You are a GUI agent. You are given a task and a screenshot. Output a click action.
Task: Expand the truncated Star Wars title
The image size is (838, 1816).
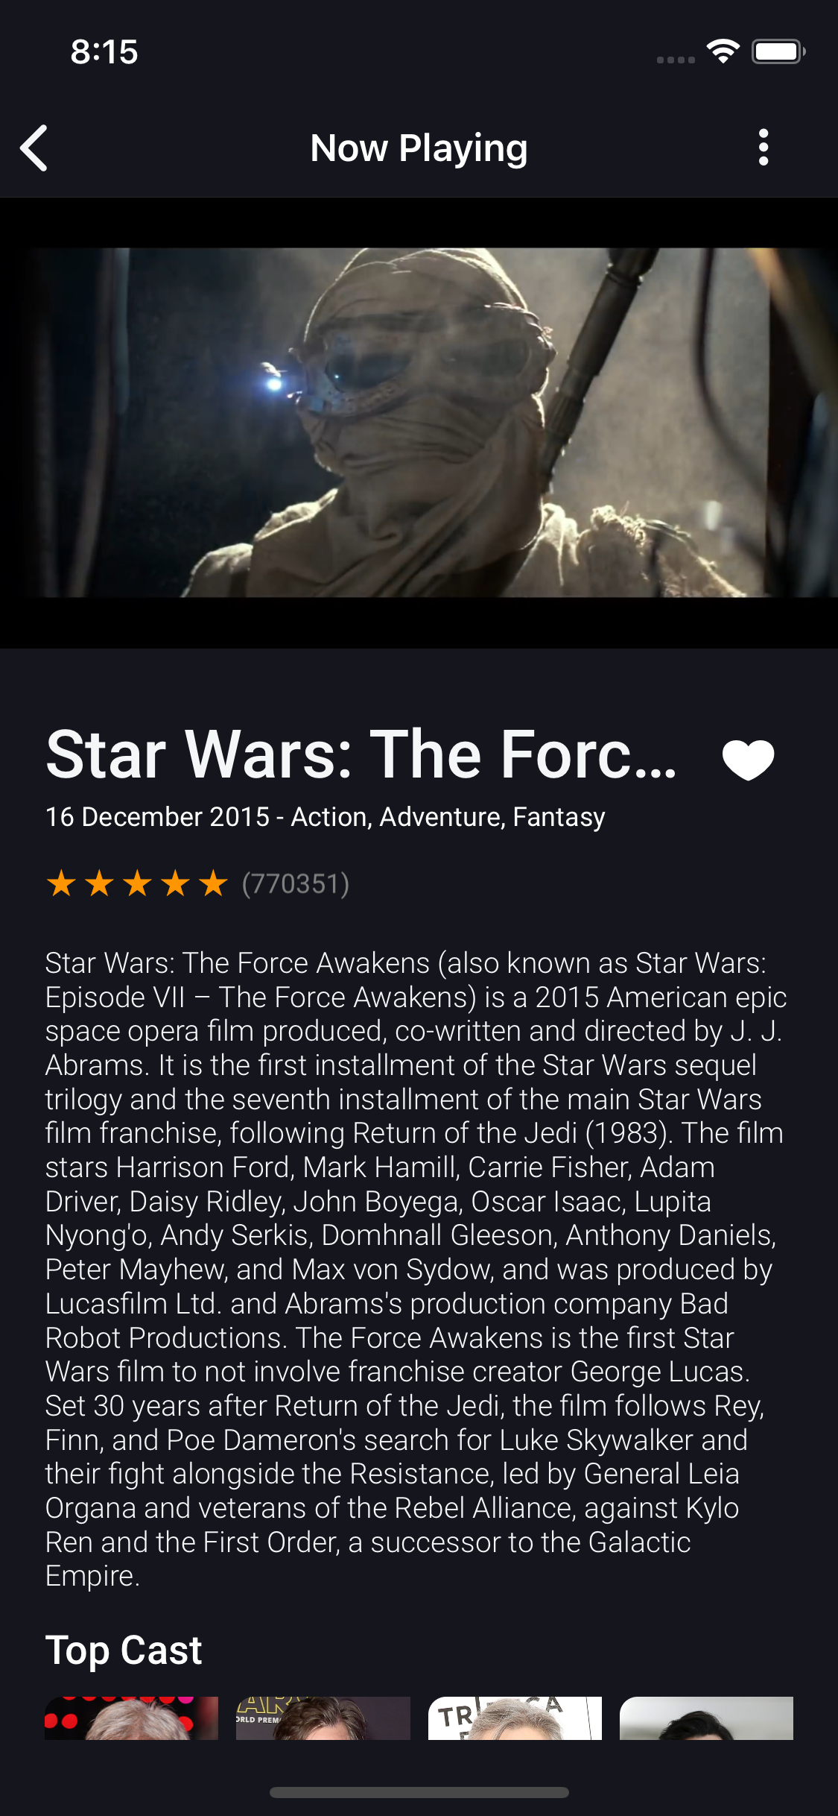point(362,754)
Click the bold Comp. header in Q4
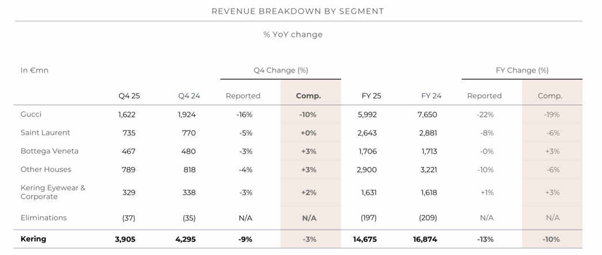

■ **Set problem**: Pull out each line above that contains the word "title", and copy those lines unchanged.

■ **Response below**:
Task: Expand the truncated Star Wars title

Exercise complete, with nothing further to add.